Transmettre la tradition
L’animatrice de la soirée, Rachelle Fraenkel, érudite de la Torah à Nishmat, dont le fils Naftali a été enlevé et assassiné avec deux autres adolescents en 2014 par des terroristes du Hamas en Cisjordanie, en est la preuve.
« Un petit nombre d’entre nous a pu achever le Talmud de Babylone en 7 ans et demi, mais cette joie, ces festivités et cette excitation nous appartiennent à toutes », a-t-elle dit, faisant référence à tous les Juifs, y compris le grand rassemblement du New Jersey la semaine dernière pour célébrer le cycle, qui a attiré quelque 90 000 personnes.

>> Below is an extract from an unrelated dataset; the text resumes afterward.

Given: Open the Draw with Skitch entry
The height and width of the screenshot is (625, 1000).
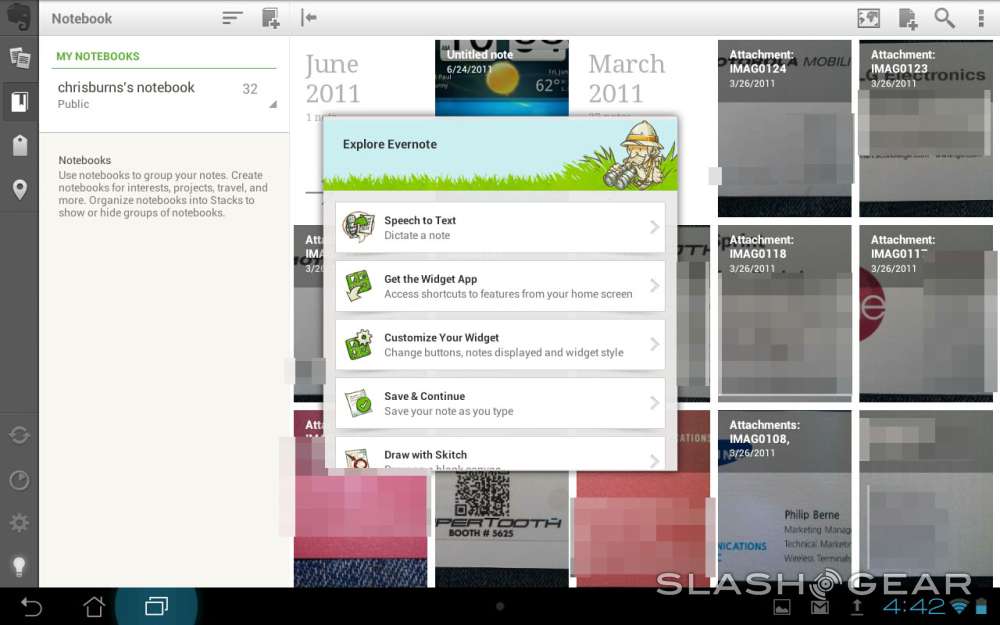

Citant l’Ecclésiaste 12,13, qui compare les paroles des sages juifs à des épines (kadorbanot) ou à des clous bien fixés – soulignant la précision inhérente des textes et le rôle de la Torah dans le maintien de l’ordre – elle a cité un midrash sur la phrase offrant une autre explication, plus douce, de ce mot.
« C’est comme un ballon avec lequel les filles jouent (kadur shel banot), qui est passé, qui est transmis. Cela […] donne l’image d’un groupe de filles, debout côte à côte, heureuses, excitées et enjouées, qui se passent le ballon de main en main – sans le laisser tomber. C’est ainsi que cela a été transmis : Moïse a reçu la Torah du Sinaï et l’a transmise à Josué et Josué aux anciens et les anciens aux prophètes et les prophètes à la grande assemblée… et aucune parole ne s’est perdue », a-t-elle souligné.
Exhortant la foule à se joindre à l’étude quotidienne de la Gémara, elle pencha la tête presque de façon complice.
« Nous avons commencé [le cycle daf yomi] aujourd’hui. Mais entre nous, personne ne doit entendre, si daf hayomi ne vous convient pas pour le moment, il existe actuellement une mishna quotidienne, ou un Rambam quotidien, ou 929 [étude biblique quotidienne]… L’important est que l’étude [de la Torah] entre dans vos veines, qu’elle devienne une partie du pouls de votre foyer, que nous la respirions profondément, que nous la vivions. »
Elle s’est arrêtée et a largement souri à la foule, enthousiaste et enjouée.